Sie sprechen stets von Südwestfalen. Ist der Name Sauerland überholt?
Die Region Südwestfalen hat sich vor einigen Jahren ganz bewusst gegründet, um sich breiter aufzustellen; mit fünf Kreisen, von denen sich der Kreis Soest nur teilweise und der Kreis Siegen-Wittgenstein gar nicht zum Sauerland zählen. Die Entscheidung für Südwestfalen ist damals von den Landräten getroffen worden, um Projekte wie die Regionale 2013 gemeinsam voranzutreiben. Das geht nicht gegen die Identität der einzelnen Regionen, aber es gibt bestimmte Dinge, die man besser gemeinsam anpacken kann.

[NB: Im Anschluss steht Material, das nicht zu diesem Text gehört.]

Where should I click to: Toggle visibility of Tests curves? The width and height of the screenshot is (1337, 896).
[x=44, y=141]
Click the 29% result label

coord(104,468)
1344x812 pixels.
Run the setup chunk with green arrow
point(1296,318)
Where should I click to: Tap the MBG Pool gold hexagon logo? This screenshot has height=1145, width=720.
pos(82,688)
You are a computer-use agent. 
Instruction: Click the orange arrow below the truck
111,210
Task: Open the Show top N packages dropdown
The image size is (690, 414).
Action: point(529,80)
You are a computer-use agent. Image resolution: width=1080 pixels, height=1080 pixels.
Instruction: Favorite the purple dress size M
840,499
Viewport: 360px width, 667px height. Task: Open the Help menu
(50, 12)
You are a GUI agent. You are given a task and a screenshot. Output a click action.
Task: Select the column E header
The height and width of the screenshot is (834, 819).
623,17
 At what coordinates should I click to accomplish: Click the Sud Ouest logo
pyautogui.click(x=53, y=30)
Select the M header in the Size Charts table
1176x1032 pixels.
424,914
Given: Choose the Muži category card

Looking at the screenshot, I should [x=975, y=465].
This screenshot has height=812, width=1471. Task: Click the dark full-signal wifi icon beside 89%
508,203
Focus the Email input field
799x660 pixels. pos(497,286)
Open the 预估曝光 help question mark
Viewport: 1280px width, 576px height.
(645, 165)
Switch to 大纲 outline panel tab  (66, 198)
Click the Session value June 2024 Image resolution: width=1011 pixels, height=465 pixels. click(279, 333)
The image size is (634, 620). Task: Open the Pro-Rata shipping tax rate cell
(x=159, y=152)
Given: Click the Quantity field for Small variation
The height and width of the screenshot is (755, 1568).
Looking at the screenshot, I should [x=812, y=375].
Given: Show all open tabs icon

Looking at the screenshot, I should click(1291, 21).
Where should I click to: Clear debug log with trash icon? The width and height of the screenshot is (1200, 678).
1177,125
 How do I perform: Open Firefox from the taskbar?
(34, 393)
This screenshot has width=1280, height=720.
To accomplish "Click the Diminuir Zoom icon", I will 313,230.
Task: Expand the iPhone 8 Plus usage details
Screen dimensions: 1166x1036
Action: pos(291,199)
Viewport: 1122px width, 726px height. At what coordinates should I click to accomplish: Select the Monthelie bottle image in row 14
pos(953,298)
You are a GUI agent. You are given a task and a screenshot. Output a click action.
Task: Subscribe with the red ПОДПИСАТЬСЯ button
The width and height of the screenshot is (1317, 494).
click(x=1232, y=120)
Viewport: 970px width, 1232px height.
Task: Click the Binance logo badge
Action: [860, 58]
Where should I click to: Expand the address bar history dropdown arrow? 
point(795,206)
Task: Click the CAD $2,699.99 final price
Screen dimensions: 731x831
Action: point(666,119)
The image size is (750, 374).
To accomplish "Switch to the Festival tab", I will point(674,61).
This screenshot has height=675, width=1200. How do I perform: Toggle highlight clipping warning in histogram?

Es braucht aber ein bisschen Zeit, den Begriff Südwestfalen zu verankern.

Bräuchte nicht erst einmal der Name "Westfalen" mehr Aufmerksamkeit?
Westfalen ist ein eingeführter Begriff und deshalb muss man da nicht so viel aufwenden, um den in die Köpfe zu bekommen. Es ist Teil des Landesnamens und da gibt es Traditionen, Projekte und gemeinsame Emotionen. Ich vertrete nicht die Abspaltung Westfalens vom Rheinland, aber ich bin schon der Meinung, dass wir selbstbewusst auftreten sollten. Denn ich kenne zwar viele nette Rheinländer, aber es ist sicher nicht so, dass wir Westfalen in den Gremien auf Landesebene überrepräsentiert sind.